Ambassador of New Zealand to Japan
- In office 1972–1976
- Preceded by: Hunter Wade
- Succeeded by: Rod Miller

Personal details
- Born: Thomas Cedric Larkin 17 November 1917 Wellington, New Zealand
- Died: 17 August 2021 (aged 103) Wellington, New Zealand
- Spouse: Sarah Marianne Williams ​ ​(m. 1970; died 2018)​
- Relatives: Tom Larkin (son)
- Education: New Plymouth Boys' High School
- Alma mater: Victoria University College

= Tom Larkin (diplomat) =

New Zealand diplomat and public servant (1917–2021)

Thomas Cedric Larkin (17 November 1917 – 17 August 2021) was a New Zealand public servant and diplomat, serving as New Zealand ambassador to Japan between 1972 and 1976. He also played representative cricket for Taranaki in the 1930s.

==Early life and family==
Born in Wellington on 17 November 1917, Larkin was the son of Herbert James Larkin and Irene Mary O'Connor. He was educated at New Plymouth Boys' High School, and went on to study at Victoria University College, graduating Master of Arts with second-class honours in 1940. While at Victoria, Larkin represented the university at rugby union.

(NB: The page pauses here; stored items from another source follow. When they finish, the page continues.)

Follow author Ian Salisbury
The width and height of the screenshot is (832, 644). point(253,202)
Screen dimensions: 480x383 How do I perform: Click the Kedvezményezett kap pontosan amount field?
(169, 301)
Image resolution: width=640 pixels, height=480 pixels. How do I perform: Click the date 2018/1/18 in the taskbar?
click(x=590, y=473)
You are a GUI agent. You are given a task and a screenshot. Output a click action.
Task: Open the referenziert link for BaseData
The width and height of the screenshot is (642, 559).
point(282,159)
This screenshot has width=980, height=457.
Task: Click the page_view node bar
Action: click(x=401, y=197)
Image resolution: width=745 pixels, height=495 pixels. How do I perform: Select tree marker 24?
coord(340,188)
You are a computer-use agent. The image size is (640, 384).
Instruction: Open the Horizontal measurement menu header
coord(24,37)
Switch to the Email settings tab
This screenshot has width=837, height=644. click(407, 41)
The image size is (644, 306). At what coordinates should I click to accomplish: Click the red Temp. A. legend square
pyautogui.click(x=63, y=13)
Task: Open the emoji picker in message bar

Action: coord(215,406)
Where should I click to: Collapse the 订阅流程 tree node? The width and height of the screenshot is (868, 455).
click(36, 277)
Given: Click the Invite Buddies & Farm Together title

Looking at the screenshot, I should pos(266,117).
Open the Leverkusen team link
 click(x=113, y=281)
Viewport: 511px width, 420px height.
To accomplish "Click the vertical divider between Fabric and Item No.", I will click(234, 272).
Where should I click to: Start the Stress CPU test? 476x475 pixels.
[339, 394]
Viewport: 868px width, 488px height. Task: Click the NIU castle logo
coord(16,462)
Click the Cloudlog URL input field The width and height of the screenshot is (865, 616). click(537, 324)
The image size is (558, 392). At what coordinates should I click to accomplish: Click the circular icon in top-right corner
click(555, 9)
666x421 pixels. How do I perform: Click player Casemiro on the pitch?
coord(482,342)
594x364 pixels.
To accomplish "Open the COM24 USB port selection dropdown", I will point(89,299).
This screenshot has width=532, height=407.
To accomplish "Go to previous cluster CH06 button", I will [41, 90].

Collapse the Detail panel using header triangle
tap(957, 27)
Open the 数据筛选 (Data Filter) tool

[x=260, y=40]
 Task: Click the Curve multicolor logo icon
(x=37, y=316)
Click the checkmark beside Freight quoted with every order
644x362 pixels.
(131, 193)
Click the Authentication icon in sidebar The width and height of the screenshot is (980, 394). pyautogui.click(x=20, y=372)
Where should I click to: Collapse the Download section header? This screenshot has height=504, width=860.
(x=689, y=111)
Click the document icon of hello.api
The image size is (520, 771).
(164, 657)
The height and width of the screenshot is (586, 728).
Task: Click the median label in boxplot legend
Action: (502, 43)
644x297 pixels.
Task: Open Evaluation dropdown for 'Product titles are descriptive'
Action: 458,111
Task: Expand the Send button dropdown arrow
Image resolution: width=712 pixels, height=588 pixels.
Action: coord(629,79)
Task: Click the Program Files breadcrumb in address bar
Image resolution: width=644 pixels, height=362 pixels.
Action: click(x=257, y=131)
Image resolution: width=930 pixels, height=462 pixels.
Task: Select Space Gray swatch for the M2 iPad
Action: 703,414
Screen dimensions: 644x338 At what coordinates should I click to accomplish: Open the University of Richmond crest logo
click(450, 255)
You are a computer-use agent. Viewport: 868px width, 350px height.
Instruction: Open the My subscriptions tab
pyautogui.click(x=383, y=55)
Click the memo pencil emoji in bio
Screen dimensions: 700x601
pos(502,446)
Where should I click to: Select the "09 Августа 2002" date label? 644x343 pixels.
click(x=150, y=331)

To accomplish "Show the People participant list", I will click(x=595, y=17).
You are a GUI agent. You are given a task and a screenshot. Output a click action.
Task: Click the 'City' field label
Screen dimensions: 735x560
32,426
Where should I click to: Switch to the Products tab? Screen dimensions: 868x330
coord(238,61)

Between 1941 and 1945, Larkin served in the Royal New Zealand Naval Volunteer Reserve.

On 28 November 1970, Larkin married Sarah Marianne Williams. Their three children include the musician Tom Larkin.

==Cricket==
A left-hand batsman and right-arm medium-pace bowler, Larkin played Hawke Cup cricket for Taranaki between 1934 and 1939. While playing for the New Plymouth Boys' High School 1st XI in 1936, Larkin and Martin Donnelly shared a record partnership of 234 that stood until 1965.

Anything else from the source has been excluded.